Segment Start: MATERIAL FOR THIS EXERCISE

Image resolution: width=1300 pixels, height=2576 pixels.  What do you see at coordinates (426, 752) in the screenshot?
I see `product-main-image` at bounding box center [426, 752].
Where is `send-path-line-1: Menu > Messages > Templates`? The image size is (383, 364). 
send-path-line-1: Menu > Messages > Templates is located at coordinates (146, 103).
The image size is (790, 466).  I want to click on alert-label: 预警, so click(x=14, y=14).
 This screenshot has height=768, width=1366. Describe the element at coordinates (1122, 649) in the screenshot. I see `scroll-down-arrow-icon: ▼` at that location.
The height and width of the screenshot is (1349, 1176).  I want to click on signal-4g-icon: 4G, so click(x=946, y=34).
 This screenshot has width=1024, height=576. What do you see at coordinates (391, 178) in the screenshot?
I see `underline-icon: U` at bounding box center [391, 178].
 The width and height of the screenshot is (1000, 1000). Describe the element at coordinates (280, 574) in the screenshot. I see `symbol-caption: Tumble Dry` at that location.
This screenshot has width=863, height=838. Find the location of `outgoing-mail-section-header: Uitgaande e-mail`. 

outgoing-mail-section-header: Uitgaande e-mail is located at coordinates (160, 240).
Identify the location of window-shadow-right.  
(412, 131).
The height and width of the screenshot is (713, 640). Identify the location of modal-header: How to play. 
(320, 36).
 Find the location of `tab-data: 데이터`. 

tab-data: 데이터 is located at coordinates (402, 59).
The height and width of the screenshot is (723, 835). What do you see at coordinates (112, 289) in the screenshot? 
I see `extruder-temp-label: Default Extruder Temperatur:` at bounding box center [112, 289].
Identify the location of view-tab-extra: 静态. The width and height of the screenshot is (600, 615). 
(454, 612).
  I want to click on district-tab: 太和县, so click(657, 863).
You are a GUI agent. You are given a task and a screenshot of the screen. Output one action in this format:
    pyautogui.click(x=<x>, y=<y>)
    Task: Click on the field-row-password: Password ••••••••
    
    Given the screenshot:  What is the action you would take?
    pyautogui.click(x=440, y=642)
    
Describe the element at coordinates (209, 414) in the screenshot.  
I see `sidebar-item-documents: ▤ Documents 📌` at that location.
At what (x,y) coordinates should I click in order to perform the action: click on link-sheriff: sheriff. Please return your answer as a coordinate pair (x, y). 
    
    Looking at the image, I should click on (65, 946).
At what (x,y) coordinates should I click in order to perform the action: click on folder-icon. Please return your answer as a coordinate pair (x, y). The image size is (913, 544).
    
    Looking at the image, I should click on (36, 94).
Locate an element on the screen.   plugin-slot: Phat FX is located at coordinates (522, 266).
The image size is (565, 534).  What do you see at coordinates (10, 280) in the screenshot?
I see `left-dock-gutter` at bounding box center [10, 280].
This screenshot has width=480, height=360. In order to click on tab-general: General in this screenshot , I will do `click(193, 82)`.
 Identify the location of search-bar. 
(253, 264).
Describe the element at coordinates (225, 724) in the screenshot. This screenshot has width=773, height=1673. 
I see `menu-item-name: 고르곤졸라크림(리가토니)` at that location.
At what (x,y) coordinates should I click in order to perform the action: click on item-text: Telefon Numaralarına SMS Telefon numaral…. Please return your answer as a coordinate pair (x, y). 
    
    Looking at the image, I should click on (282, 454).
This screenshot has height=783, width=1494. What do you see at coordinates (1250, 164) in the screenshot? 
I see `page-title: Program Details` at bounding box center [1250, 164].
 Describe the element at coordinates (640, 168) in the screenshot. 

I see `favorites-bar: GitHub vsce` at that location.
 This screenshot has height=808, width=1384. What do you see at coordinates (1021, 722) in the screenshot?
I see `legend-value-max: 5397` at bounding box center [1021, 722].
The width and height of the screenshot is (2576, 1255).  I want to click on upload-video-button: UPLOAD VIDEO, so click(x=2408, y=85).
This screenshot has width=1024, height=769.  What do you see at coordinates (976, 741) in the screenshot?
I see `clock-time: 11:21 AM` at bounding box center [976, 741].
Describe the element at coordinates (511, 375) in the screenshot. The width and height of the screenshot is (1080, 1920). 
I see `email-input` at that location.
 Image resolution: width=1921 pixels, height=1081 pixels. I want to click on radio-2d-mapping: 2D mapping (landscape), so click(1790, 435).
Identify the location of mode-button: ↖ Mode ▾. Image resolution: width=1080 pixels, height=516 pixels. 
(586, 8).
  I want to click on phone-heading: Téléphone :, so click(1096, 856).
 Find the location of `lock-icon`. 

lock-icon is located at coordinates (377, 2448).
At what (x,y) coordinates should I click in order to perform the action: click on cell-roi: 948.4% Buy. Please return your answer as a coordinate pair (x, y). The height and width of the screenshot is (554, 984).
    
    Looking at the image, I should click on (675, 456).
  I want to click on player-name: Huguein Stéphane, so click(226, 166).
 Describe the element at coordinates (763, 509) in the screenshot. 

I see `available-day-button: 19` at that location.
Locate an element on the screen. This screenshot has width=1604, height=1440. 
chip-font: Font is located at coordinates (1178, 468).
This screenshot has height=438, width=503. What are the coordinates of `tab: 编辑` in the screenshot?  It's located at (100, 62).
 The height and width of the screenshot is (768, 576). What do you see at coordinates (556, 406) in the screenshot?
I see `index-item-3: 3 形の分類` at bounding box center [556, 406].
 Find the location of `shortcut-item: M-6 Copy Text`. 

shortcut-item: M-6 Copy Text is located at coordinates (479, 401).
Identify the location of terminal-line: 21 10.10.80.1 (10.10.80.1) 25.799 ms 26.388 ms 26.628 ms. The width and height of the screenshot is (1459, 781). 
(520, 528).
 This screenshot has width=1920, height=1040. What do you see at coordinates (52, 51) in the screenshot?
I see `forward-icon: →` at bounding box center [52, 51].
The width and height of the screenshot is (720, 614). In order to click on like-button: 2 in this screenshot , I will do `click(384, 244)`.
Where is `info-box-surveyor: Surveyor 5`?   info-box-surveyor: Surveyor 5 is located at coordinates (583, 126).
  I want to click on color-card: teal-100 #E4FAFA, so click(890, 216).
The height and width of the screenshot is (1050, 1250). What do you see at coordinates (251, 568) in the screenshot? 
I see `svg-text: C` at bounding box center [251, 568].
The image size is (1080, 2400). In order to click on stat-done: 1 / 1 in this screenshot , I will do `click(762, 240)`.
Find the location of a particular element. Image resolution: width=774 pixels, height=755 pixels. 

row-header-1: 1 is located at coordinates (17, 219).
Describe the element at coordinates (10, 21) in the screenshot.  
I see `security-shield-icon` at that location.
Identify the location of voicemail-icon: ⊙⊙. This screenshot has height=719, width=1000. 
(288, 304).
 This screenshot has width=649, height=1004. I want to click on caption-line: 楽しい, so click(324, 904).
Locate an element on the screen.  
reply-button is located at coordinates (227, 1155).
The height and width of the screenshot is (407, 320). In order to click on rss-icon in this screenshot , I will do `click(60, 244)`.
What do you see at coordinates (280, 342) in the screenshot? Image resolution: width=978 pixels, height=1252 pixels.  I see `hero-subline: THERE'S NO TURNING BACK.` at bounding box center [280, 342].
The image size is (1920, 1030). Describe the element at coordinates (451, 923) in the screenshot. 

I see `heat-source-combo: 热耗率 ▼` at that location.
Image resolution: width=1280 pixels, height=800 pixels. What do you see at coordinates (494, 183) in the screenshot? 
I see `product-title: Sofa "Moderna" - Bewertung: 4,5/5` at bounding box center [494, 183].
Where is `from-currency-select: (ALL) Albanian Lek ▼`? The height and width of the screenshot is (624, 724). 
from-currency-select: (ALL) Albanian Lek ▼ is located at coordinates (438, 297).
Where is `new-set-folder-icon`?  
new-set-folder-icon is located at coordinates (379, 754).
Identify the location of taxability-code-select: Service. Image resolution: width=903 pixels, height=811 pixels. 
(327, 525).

Segment End: MATERIAL FOR THIS EXERCISE

WHAT IS REQUIRED. Please write out the entire listing above, reproducing every line word for word without any change.

EXERCISE RESPONSE.
Image resolution: width=1300 pixels, height=2576 pixels.  What do you see at coordinates (426, 752) in the screenshot?
I see `product-main-image` at bounding box center [426, 752].
Where is `send-path-line-1: Menu > Messages > Templates`? The image size is (383, 364). 
send-path-line-1: Menu > Messages > Templates is located at coordinates (146, 103).
The image size is (790, 466).  I want to click on alert-label: 预警, so click(x=14, y=14).
 This screenshot has height=768, width=1366. Describe the element at coordinates (1122, 649) in the screenshot. I see `scroll-down-arrow-icon: ▼` at that location.
The height and width of the screenshot is (1349, 1176).  I want to click on signal-4g-icon: 4G, so click(x=946, y=34).
 This screenshot has width=1024, height=576. What do you see at coordinates (391, 178) in the screenshot?
I see `underline-icon: U` at bounding box center [391, 178].
 The width and height of the screenshot is (1000, 1000). Describe the element at coordinates (280, 574) in the screenshot. I see `symbol-caption: Tumble Dry` at that location.
This screenshot has width=863, height=838. Find the location of `outgoing-mail-section-header: Uitgaande e-mail`. 

outgoing-mail-section-header: Uitgaande e-mail is located at coordinates (160, 240).
Identify the location of window-shadow-right.  
(412, 131).
The height and width of the screenshot is (713, 640). Identify the location of modal-header: How to play. 
(320, 36).
 Find the location of `tab-data: 데이터`. 

tab-data: 데이터 is located at coordinates (402, 59).
The height and width of the screenshot is (723, 835). What do you see at coordinates (112, 289) in the screenshot? 
I see `extruder-temp-label: Default Extruder Temperatur:` at bounding box center [112, 289].
Identify the location of view-tab-extra: 静态. The width and height of the screenshot is (600, 615). 
(454, 612).
  I want to click on district-tab: 太和县, so click(657, 863).
You are a GUI agent. You are given a task and a screenshot of the screen. Output one action in this format:
    pyautogui.click(x=<x>, y=<y>)
    Task: Click on the field-row-password: Password ••••••••
    
    Given the screenshot:  What is the action you would take?
    pyautogui.click(x=440, y=642)
    
Describe the element at coordinates (209, 414) in the screenshot.  
I see `sidebar-item-documents: ▤ Documents 📌` at that location.
At what (x,y) coordinates should I click in order to perform the action: click on link-sheriff: sheriff. Please return your answer as a coordinate pair (x, y). 
    
    Looking at the image, I should click on (65, 946).
At what (x,y) coordinates should I click in order to perform the action: click on folder-icon. Please return your answer as a coordinate pair (x, y). The image size is (913, 544).
    
    Looking at the image, I should click on (36, 94).
Locate an element on the screen.   plugin-slot: Phat FX is located at coordinates (522, 266).
The image size is (565, 534).  What do you see at coordinates (10, 280) in the screenshot?
I see `left-dock-gutter` at bounding box center [10, 280].
This screenshot has width=480, height=360. In order to click on tab-general: General in this screenshot , I will do `click(193, 82)`.
 Identify the location of search-bar. 
(253, 264).
Describe the element at coordinates (225, 724) in the screenshot. This screenshot has width=773, height=1673. 
I see `menu-item-name: 고르곤졸라크림(리가토니)` at that location.
At what (x,y) coordinates should I click in order to perform the action: click on item-text: Telefon Numaralarına SMS Telefon numaral…. Please return your answer as a coordinate pair (x, y). 
    
    Looking at the image, I should click on (282, 454).
This screenshot has height=783, width=1494. What do you see at coordinates (1250, 164) in the screenshot? 
I see `page-title: Program Details` at bounding box center [1250, 164].
 Describe the element at coordinates (640, 168) in the screenshot. 

I see `favorites-bar: GitHub vsce` at that location.
 This screenshot has height=808, width=1384. What do you see at coordinates (1021, 722) in the screenshot?
I see `legend-value-max: 5397` at bounding box center [1021, 722].
The width and height of the screenshot is (2576, 1255).  I want to click on upload-video-button: UPLOAD VIDEO, so click(x=2408, y=85).
This screenshot has width=1024, height=769.  What do you see at coordinates (976, 741) in the screenshot?
I see `clock-time: 11:21 AM` at bounding box center [976, 741].
Describe the element at coordinates (511, 375) in the screenshot. The width and height of the screenshot is (1080, 1920). 
I see `email-input` at that location.
 Image resolution: width=1921 pixels, height=1081 pixels. I want to click on radio-2d-mapping: 2D mapping (landscape), so click(1790, 435).
Identify the location of mode-button: ↖ Mode ▾. Image resolution: width=1080 pixels, height=516 pixels. 
(586, 8).
  I want to click on phone-heading: Téléphone :, so click(1096, 856).
 Find the location of `lock-icon`. 

lock-icon is located at coordinates (377, 2448).
At what (x,y) coordinates should I click in order to perform the action: click on cell-roi: 948.4% Buy. Please return your answer as a coordinate pair (x, y). The height and width of the screenshot is (554, 984).
    
    Looking at the image, I should click on (675, 456).
  I want to click on player-name: Huguein Stéphane, so click(226, 166).
 Describe the element at coordinates (763, 509) in the screenshot. 

I see `available-day-button: 19` at that location.
Locate an element on the screen. This screenshot has width=1604, height=1440. 
chip-font: Font is located at coordinates (1178, 468).
This screenshot has height=438, width=503. What are the coordinates of `tab: 编辑` in the screenshot?  It's located at (100, 62).
 The height and width of the screenshot is (768, 576). What do you see at coordinates (556, 406) in the screenshot?
I see `index-item-3: 3 形の分類` at bounding box center [556, 406].
 Find the location of `shortcut-item: M-6 Copy Text`. 

shortcut-item: M-6 Copy Text is located at coordinates (479, 401).
Identify the location of terminal-line: 21 10.10.80.1 (10.10.80.1) 25.799 ms 26.388 ms 26.628 ms. The width and height of the screenshot is (1459, 781). 
(520, 528).
 This screenshot has width=1920, height=1040. What do you see at coordinates (52, 51) in the screenshot?
I see `forward-icon: →` at bounding box center [52, 51].
The width and height of the screenshot is (720, 614). In order to click on like-button: 2 in this screenshot , I will do `click(384, 244)`.
Where is `info-box-surveyor: Surveyor 5`?   info-box-surveyor: Surveyor 5 is located at coordinates (583, 126).
  I want to click on color-card: teal-100 #E4FAFA, so click(890, 216).
The height and width of the screenshot is (1050, 1250). What do you see at coordinates (251, 568) in the screenshot? 
I see `svg-text: C` at bounding box center [251, 568].
The image size is (1080, 2400). In order to click on stat-done: 1 / 1 in this screenshot , I will do `click(762, 240)`.
Find the location of a particular element. Image resolution: width=774 pixels, height=755 pixels. 

row-header-1: 1 is located at coordinates (17, 219).
Describe the element at coordinates (10, 21) in the screenshot.  
I see `security-shield-icon` at that location.
Identify the location of voicemail-icon: ⊙⊙. This screenshot has height=719, width=1000. 
(288, 304).
 This screenshot has width=649, height=1004. I want to click on caption-line: 楽しい, so click(324, 904).
Locate an element on the screen.  
reply-button is located at coordinates (227, 1155).
The height and width of the screenshot is (407, 320). In order to click on rss-icon in this screenshot , I will do `click(60, 244)`.
What do you see at coordinates (280, 342) in the screenshot? Image resolution: width=978 pixels, height=1252 pixels.  I see `hero-subline: THERE'S NO TURNING BACK.` at bounding box center [280, 342].
The image size is (1920, 1030). Describe the element at coordinates (451, 923) in the screenshot. 

I see `heat-source-combo: 热耗率 ▼` at that location.
Image resolution: width=1280 pixels, height=800 pixels. What do you see at coordinates (494, 183) in the screenshot? 
I see `product-title: Sofa "Moderna" - Bewertung: 4,5/5` at bounding box center [494, 183].
Where is `from-currency-select: (ALL) Albanian Lek ▼`? The height and width of the screenshot is (624, 724). 
from-currency-select: (ALL) Albanian Lek ▼ is located at coordinates (438, 297).
Where is `new-set-folder-icon`?  
new-set-folder-icon is located at coordinates (379, 754).
Identify the location of taxability-code-select: Service. Image resolution: width=903 pixels, height=811 pixels. 
(327, 525).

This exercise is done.